The CET5 Overload protection uses four parameters to determine the tripping level and thermal rise of the motor, these are full load current (FLA), locked rotor current (FLC), locked rotor time (LRT) and service factor (SF). The TD also varies the tripping time but this is a factor that can either increase or decrease the protection offered to your motor - increasing the TD above 1 will increase your time until trip. If possible I would recommend leaving this at 1.

 

Often service factor is left at the default level 1.01 which is below what other overloads and motors are generally configured for. Most motors have an in built service factor of 1.05 to 1.2 so setting your service factor at 1.05 or 1.1 will allow you to increase your motor thermal capacity quite safely.

 

Also, your LRT will determine how long the CET5 takes before it trips during locked rotor conditions, if your LRT is set to 10s then 5s on start up sounds too quick. I would look at checking your phase rotation because the CET5 thermal model is phase sensitive. If you have the phases around the wrong way it calculates the thermal rise too quickly. The easiest way to change this is to change the CET5 phase rotation setting, default is ABC, change this to ACB and see if your thermal rise % calcluates as expected, if it stays at 0% change it back.

 

Regards,

 

Leighc

 

D

Hello

 

Thankyou for your comments, most of it I fully understand, the phase sequence I'm trying to fathom out how the sequence effects the thermal model.

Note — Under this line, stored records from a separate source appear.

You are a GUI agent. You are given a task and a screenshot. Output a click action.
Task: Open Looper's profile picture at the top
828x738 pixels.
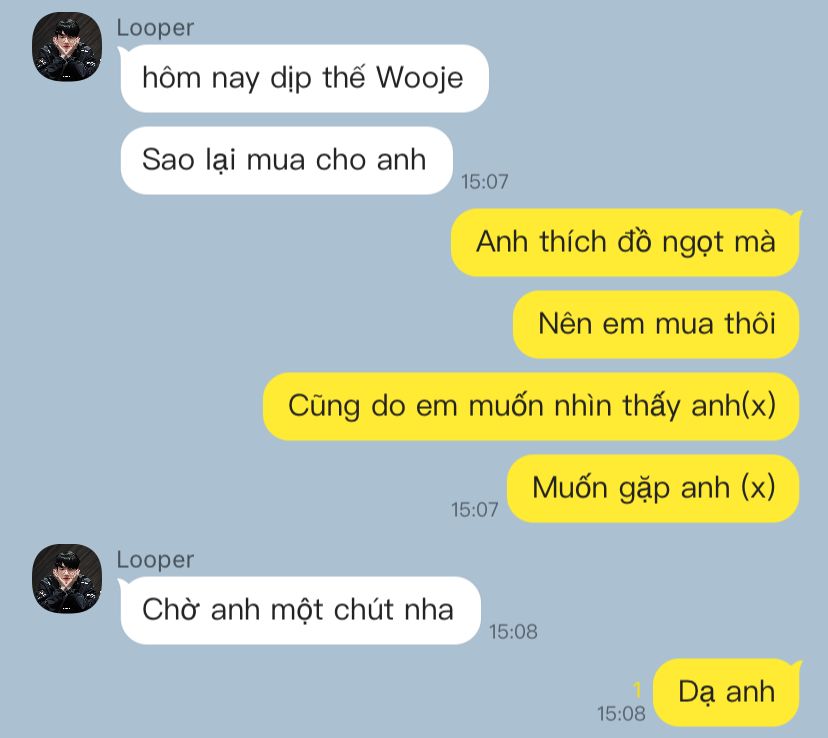pyautogui.click(x=67, y=46)
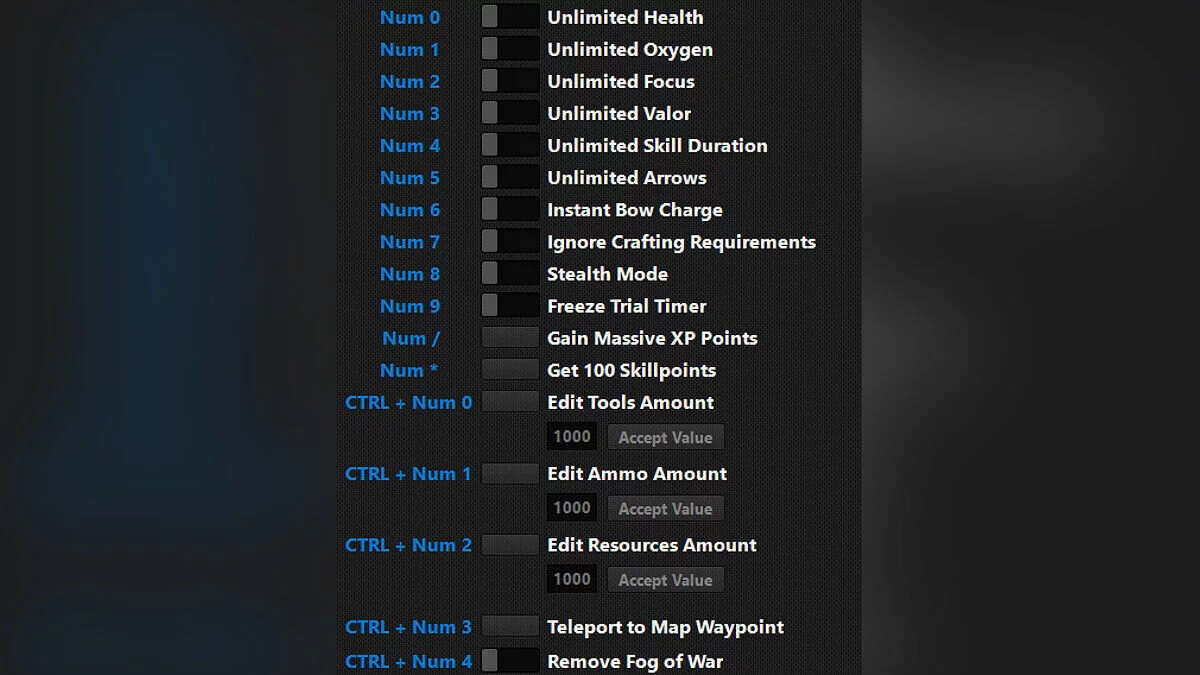Activate Stealth Mode switch

[510, 273]
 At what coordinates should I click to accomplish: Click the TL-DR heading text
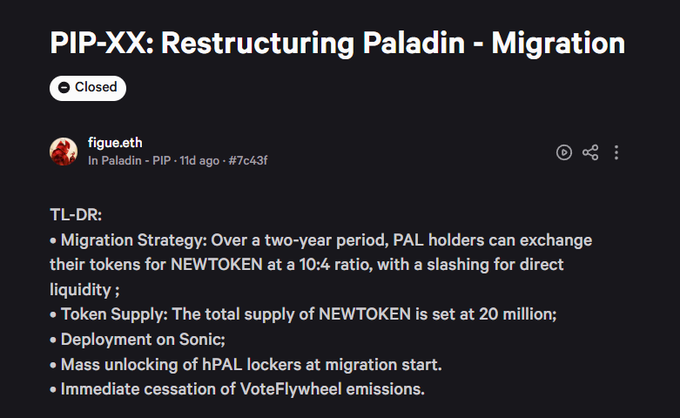pos(76,215)
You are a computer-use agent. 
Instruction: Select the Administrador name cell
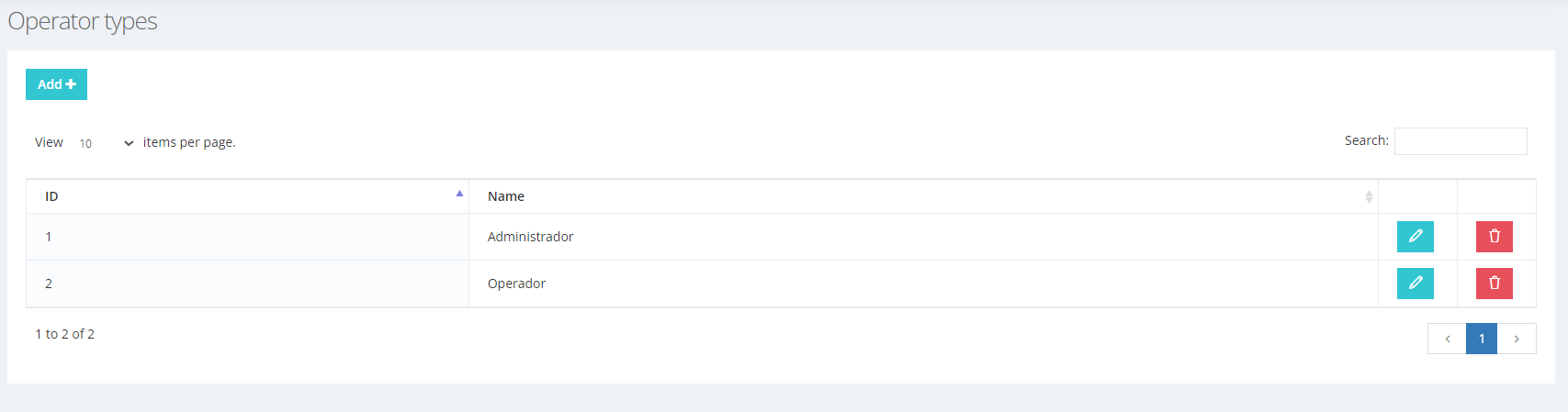[923, 237]
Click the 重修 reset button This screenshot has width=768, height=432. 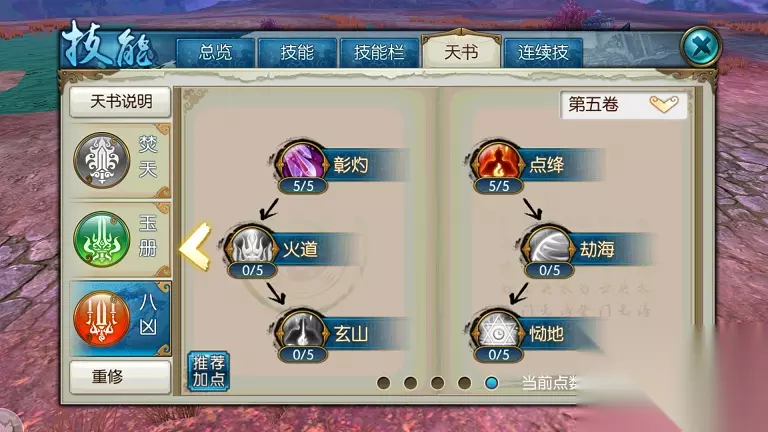point(120,377)
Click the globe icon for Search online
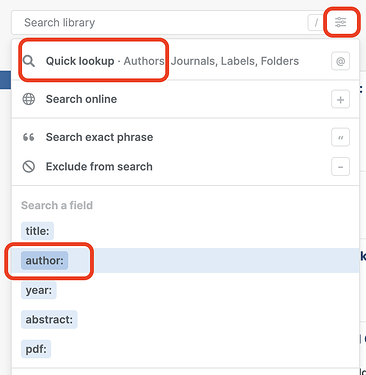 pos(29,99)

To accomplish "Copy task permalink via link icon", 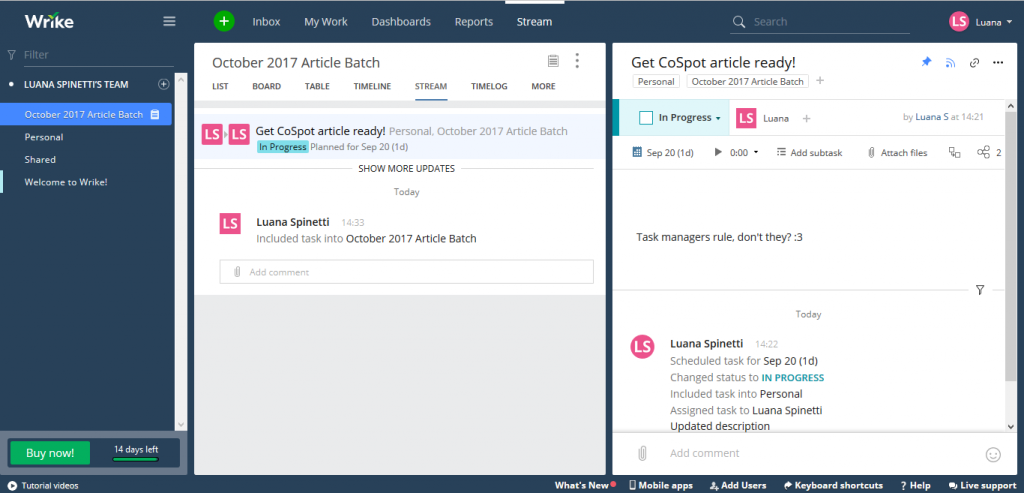I will pos(974,62).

Unfortunately one of the motors mentioned burn't out today, so much for the EOL protection as the CET5 has replaced all the protection on this drive and it didn't operate. The backup EL1 did trip, taking out the MCC MCB.

There are alot of issues which will need to be rectified, namely the CET5 main relay is not wired into the line contactor, the auxiliary relays are inputs into the PLC which thru the logic disconnect the line contactor plus generate alarms.

Been attached to production we only handle breakdowns, the maintenance should be looking after the installation and commisioning of the CET5's issues.